Apparently Ms Nancy Pelosi is "crusading to make the Capitol Green!" Including....... FOOD!!! That's right boys and girls, Nancy Pelosi is weilding her "green sceptre" transforming the House Cafeteria to offer "the most extensive green, organic foods". Such things include Cedar Plank Smoked Wild Salmon and some others - all organic, and most of it locally accessed...

Strange coinky-dink, wouldn't you say? 

Hmmmm......

Again, this is not an attack on what was stated in the article published in the NYTimes. But my spidey-senses are telling...... these folks (NY Times, Liberals, etc) who have demonstrated through years, indeed decades of ACTIONS couter-productive to conservation, are now suddenly "all aboard" because of the organic food angle? 

They're twying to twick me, but I will not be twicked. :wink:


----------



## Illustrator (Aug 9, 2007)

You really need to keep this in the political forum. My patience is wearing thin...


----------



## Campo (Sep 20, 2006)

And what is wrong with "green" organic food?

Organic agriculture has been shown to be more benficial for local ecosystems and the environment than traditional methods of farming?

Your telling he that her proposal to make the capital district a green zone upsets you? 



doctariAFC said:


> Anyhooooo.....
> 
> Apparently Ms Nancy Pelosi is "crusading to make the Capitol Green!" Including....... FOOD!!! That's right boys and girls, Nancy Pelosi is weilding her "green sceptre" transforming the House Cafeteria to offer "the most extensive green, organic foods". Such things include Cedar Plank Smoked Wild Salmon and some others - all organic, and most of it locally accessed...
> 
> ...


----------



## Illustrator (Aug 9, 2007)

Let's keep this on track.


Campo, you're only lending credence to what he's saying by responding...


----------



## jkcerda (Jan 25, 2007)

i have 2 nephews who are vegans & support PETAukey:.

i dont have a problem with them supporting anything that they want, as long as they are educated about it, They first refused to see the PETA kills article, then they said it did not matter (after they did some research).

Now they wont speak with me because they don’t like the fact that I hunt,,,,

Now the ONLY one that supports my hunting, is my mom.

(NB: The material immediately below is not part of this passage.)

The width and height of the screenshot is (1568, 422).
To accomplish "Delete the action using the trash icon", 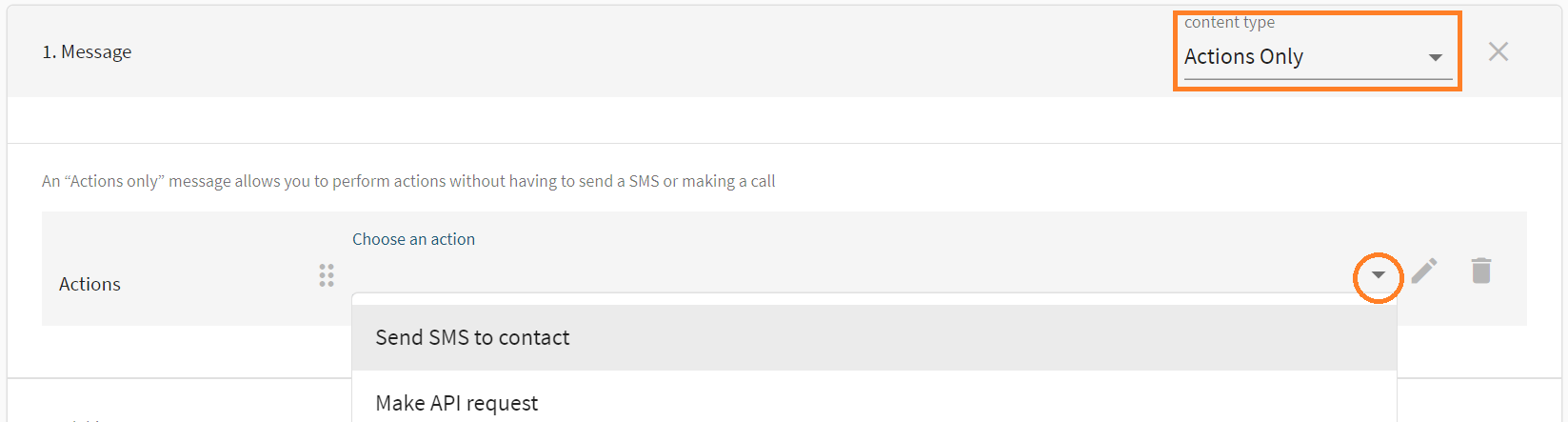I will tap(1480, 271).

oh well , less x-mas presents.

wait, maybe I should give them a file to dull out those canines they have.


----------



## Illustrator (Aug 9, 2007)

Ignorance is forgivable.

Chosen Ignorance is SCARY


----------



## markalbob (Aug 13, 2007)

PSEGuy said:


> I just wanted to share some feedback on that NYT article that was circulating yesterday. I reposted it on my Myspace (yes, I have one :embara and specifically asked my vegetarian friends to read it as well as everyone else.
> 
> Here is a response I got:
> 
> ...



The article was well-written and not a bunch of reactionary bashing. I think your response from her was a good example of why I dislike folks like Ted--it's easy to be obnoxious and rude in defending hunting, and you may feel much better going to bed that night congratulating yourself on a couple clever"zingers" and stoke your own ego, but look at how this girl responded. 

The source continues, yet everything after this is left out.